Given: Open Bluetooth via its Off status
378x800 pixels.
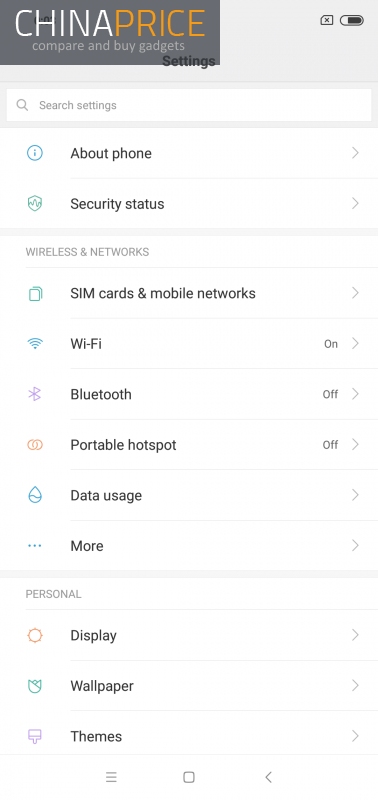Looking at the screenshot, I should coord(331,394).
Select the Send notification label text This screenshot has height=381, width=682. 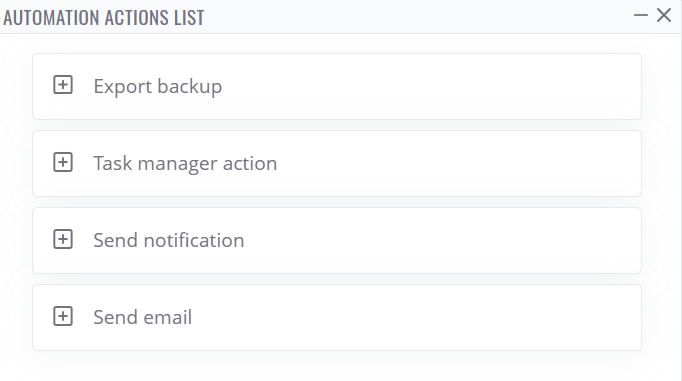(x=169, y=240)
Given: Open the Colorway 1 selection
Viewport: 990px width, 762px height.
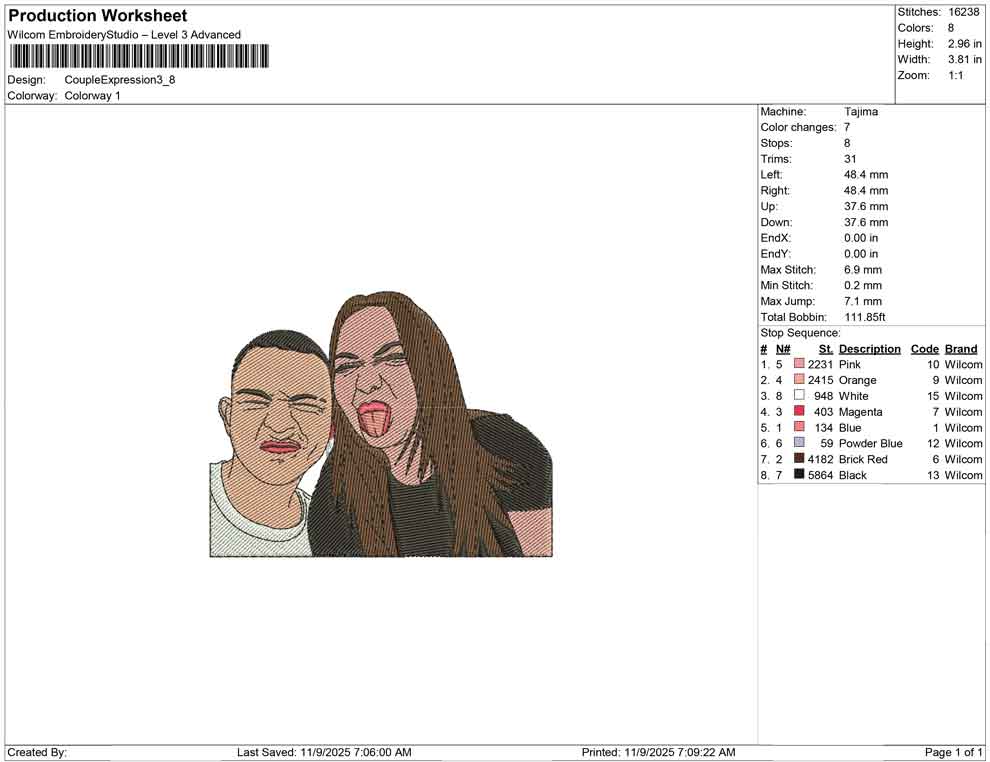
++++++++++
[Exercise details]:
Among the lines of the material above, find those with the word "Given". Copy each one.

[Result]:
Given: Open Bluetooth via its Off status
Given: Open the Colorway 1 selection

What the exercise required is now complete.